As an European, I did never have any IQ test, nor I know anybody who (to my knowledge) was ever administered an IQ test. I looked at some fac-simile IQ tests on the internet, expecially Raven's matrices.
When I began to read online blogs from the United States, I started to see references to the concept of IQ. I am very confused by the fact that the IQ score seems to be treated as a stable, intrinsic charachteristic of an individual (like the height or the visual acuity).
When you costantly practice some task, you usually become better at that task. I imagine that there exists a finite number of ideas required to solve Raven matrices: even when someone invents new Raven matrices for making new IQ tests, he will do so by remixing the ideas used for previous Raven matrices, because -as Cardano said- "there is practically no new idea which one may bring forward".
The IQ score is the result of an exam, much like school grades. But it is generally understood that school grades are influenced by how much effort you put in the preparation for the exam, by how much your family cares for your grades, and so on. I expect school grades to be fairly correlated to income, or to other mesures of "success".
In a hypothetical society in which all children had to learn chess, and being bad at chess was regarded as a shame, I guess that the ELO chess ratings of 17 year olds would be highly correlated with later achievements. Are IQ tests the only exception to the rule that your grade in an exam is influenced by how much you prepare for that exam? Is there a sense in which IQ is a more "intrinsic" quantity than, for example, the AP exam score, or the ELO chess rating?

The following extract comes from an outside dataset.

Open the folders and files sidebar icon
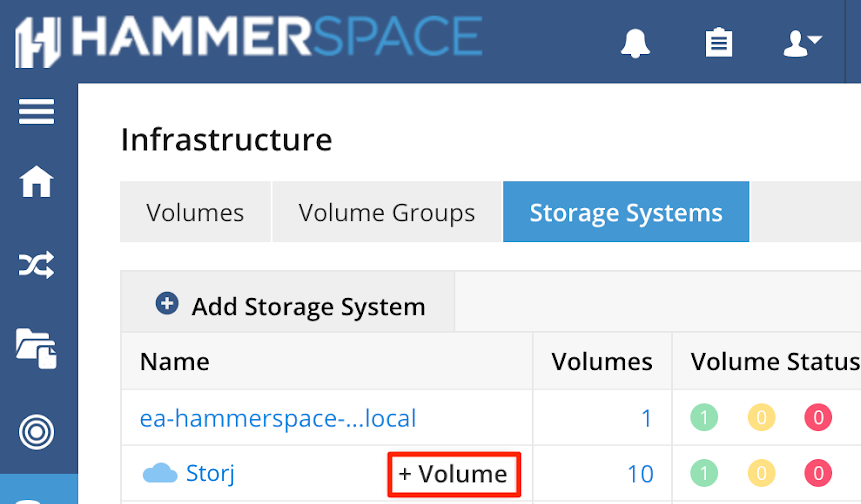coord(36,349)
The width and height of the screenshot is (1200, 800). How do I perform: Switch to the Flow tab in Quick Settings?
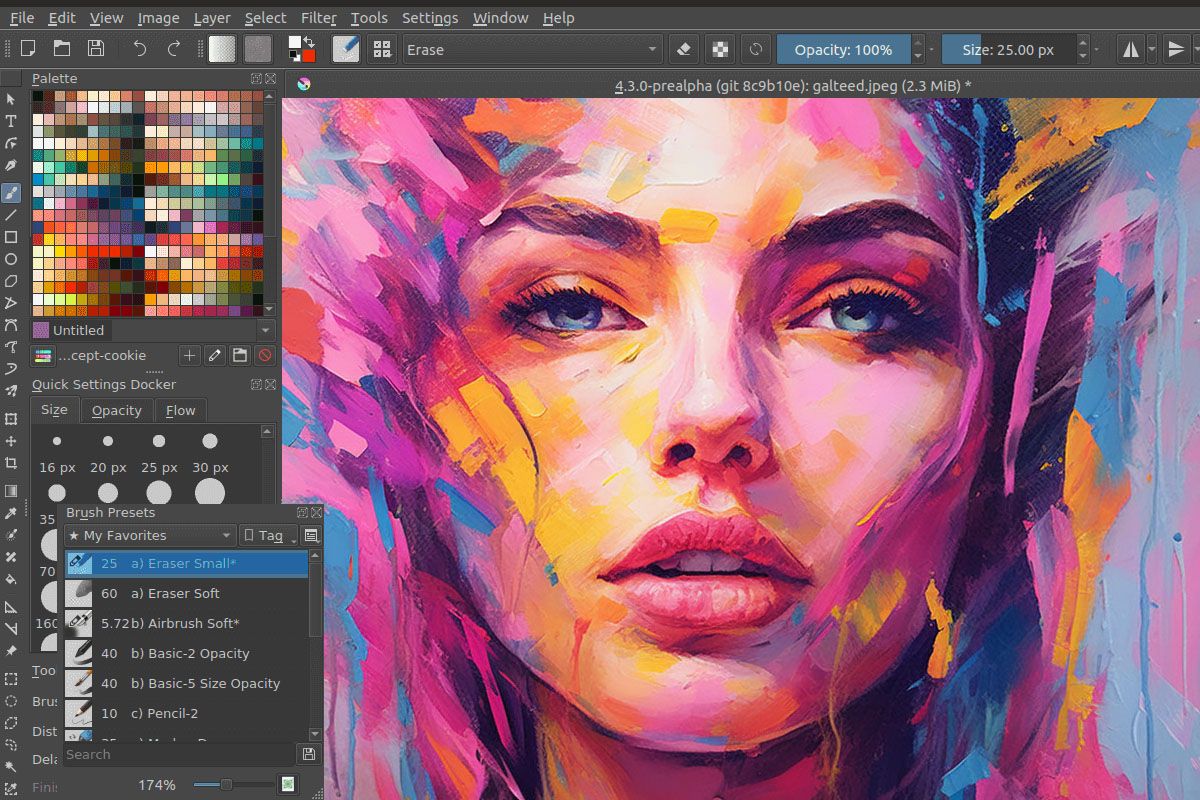[181, 410]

Short answer, yes you can get better at IQ tests by learning the common patterns and practicing the tests. Some people do so, and reach very high IQ scores. But there is essentially no reward for doing this, and thus almost no one bothers to do it. In the absence of practice, IQ is an empirically relatively stable metric which correlates with a number of other empirical outcomes, about as well as anything in the social sciences ever does.
This isn't a case where we need more research. This is a case where we have over a century of credible data(1) and the strongest theoretical constructs in psychology or any other social science. We just ignore the answers we have because nobody likes them. We'd rather believe that effort matters more than genetics.
(1) The US military in WWI and WWII tested tens of millions of men from broad swaths of society.